- Fragmento del texto -
----------

Durante la dictadura de Banzer, se registraron 39 asesinatos políticos, 429 muertos en enfrentamientos y masacres y 100 torturados que salieron con vida (25 murieron antes o después de la tortura), 3.059 detenidos, 159 residenciados y confinados, y más 19.000 exiliados políticos. Pese a todo, los bolivianos y bolivianas ejercieron una infatigable resistencia cada día de esos siete años de gobierno militar.
Multitud, diversa, plural. Muchos semblantes, muchas expresiones. Sus miradas, sus rostros, invitan a escuchar la historia de sus luchas, del hambre, de la pérdida y el dolor en los huesos, en el espíritu. Irradian también esperanza, esperanza en un tiempo nuevo que se imaginaba aquella tarde del 18 de enero de 1979.
La Central Obrera Boliviana (COB) había convocado a una marcha en homenaje al primer aniversario de la histórica huelga de hambre organizada por mujeres mineras y otros sectores que, desde fines de 1977, hasta principios de 1978, consiguió doblegar al régimen dictatorial de Hugo Banzer Suárez y poner fin un gobierno que, desde 1971, a costa de la sangre y terror de sus críticos y opositores, había permanecido en el poder.
Banzer combatió a todos los que consideraba “subversivos”, “comunistas” o “vende patrias”. En su cometido, junto a sus colaboradores, desplegó todos los recursos represivos a su disposición: fuerzas armadas, policía y paramilitares, quienes no dudaron en perseguir, torturar y matar a discreción.
Durante siete años ejecutó sendos operativos que quebrantaron las libertades democráticas, el derecho a la protesta y el disenso político. Suspendió a la COB, persiguió a los partidos de izquierda y clausuró universidades. Intelectuales y periodistas fueron perseguidos y torturados; radioemisoras fueron allanadas y clausuradas.
Los disidentes tuvieron que optar por el exilio, otros fueron “residenciados”, y los que no alcanzaron a escapar fueron tomados como presos políticos y expuestos a las más violentas torturas en casas de confinamiento y campos de concentración.
Siete años de resistencia
En enero de 1977, el gobierno banzerista decretó la elevación de precios para los artículos de primera necesidad y, en un efecto dominó, otros productos agrícolas sufrieron incrementos.
En este contexto, a partir del 24 de enero, campesinos del Valle Alto de Cochabamba bloquearon la carretera a Santa Cruz. Cinco días después, las Fuerzas Armadas intervinieron el bloqueo con blindados y tanques de guerra. Esa jornada los campesinos movilizados fueron sometidos al fuego de la metralla; una carnicería que a la postre se denominaría la Masacre del Valle, que se saldó con al menos 80 muertos y decenas de desaparecidos.

----------

- Instrucciones de trabajo -
Transcribe sin cambios el tramo del fragmento sobre la dictadura de Banzer que va desde "Multitud, diversa, plural." hasta "enero de 1979.", ambos incluidos. El material que viene a continuación es independiente del fragmento sobre la dictadura de Banzer.

- Sección de datos -
----------

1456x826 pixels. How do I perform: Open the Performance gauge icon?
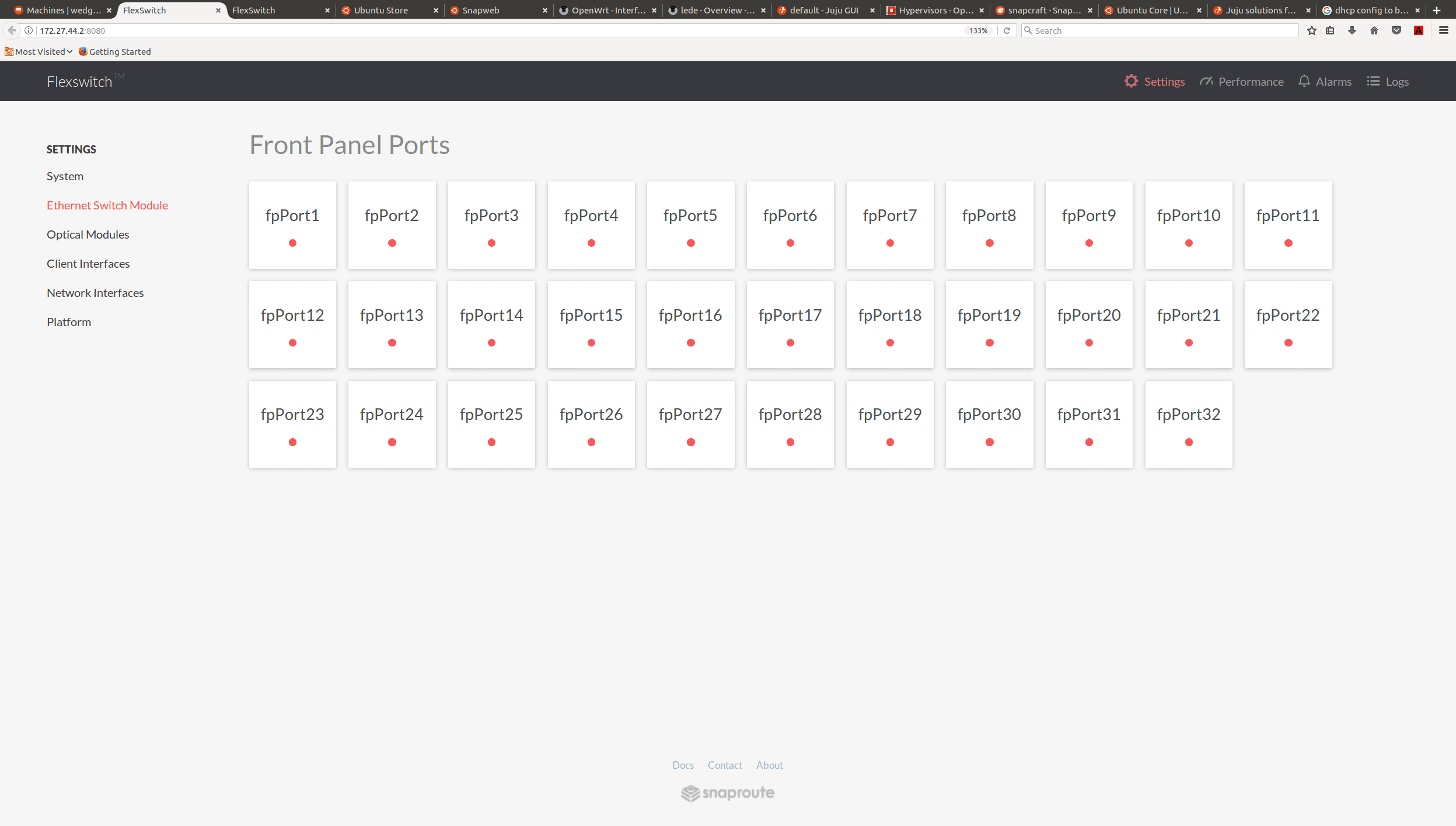pyautogui.click(x=1206, y=81)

----------

- Respuesta del ejercicio -
Multitud, diversa, plural. Muchos semblantes, muchas expresiones. Sus miradas, sus rostros, invitan a escuchar la historia de sus luchas, del hambre, de la pérdida y el dolor en los huesos, en el espíritu. Irradian también esperanza, esperanza en un tiempo nuevo que se imaginaba aquella tarde del 18 de enero de 1979.